World HPLC & Separation Techniques

Lysozyme is used as a model to study protein function and enzyme catalysis, is suggested as a biomarker in various diseases and also used as an antimicrobial agent in the food industry. Various methods have been reported for lysozyme detection based on its physicochemical properties, enzymatic activity or affinity for biological receptors. The aptasensors with detection by Surface Plasmon Resonance (SPR) developed by our group are versatile tools for the detection of residual lysozyme in wines or of lysozyme dimer in aggregated solutions. Advancing from these concepts relying on thiol coated plasmonic interfaces, we report the development of graphene oxide (GO) coated plasmonic interfaces via the layer-by-layer method, as robust and sensitive platforms with controlled thickness.
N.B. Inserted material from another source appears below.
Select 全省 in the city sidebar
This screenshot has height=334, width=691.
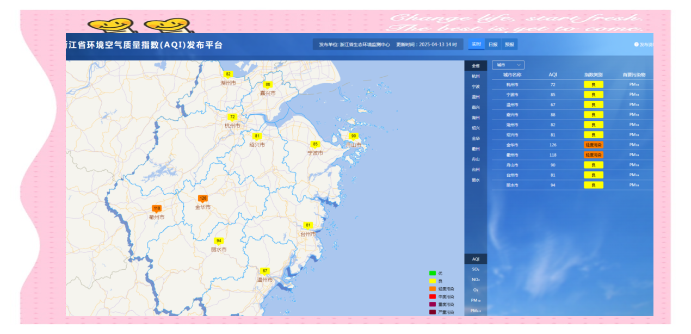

Furthermore, the GO-coated interfaces were easily modified with whole cells of Micrococcus lysodeikticus- an enzymatic substrate for lysozyme. Detection of lysozyme in spiked serum samples was achieved on the principle of lysozyme’s lytic action causing desorption of bacteria from the interfaces and consequently changes in the

SPR signal. The analysis time was 3 minutes and the detection limit was 3.5 nM. A second sensing concept exploited the affinity of lysozyme for an aptamer, fixed covalently to the GO-coated interfaces. In this case, a detection limit of 0.71 nM and a linear range of 2-21 nM were observed. The two analytical strategies are based on different sensing mechanisms, nonetheless, both are sensitive and easy to implement with GO-coated interfaces suggesting a high potential and versatility of these interfaces for bioanalytical purposes.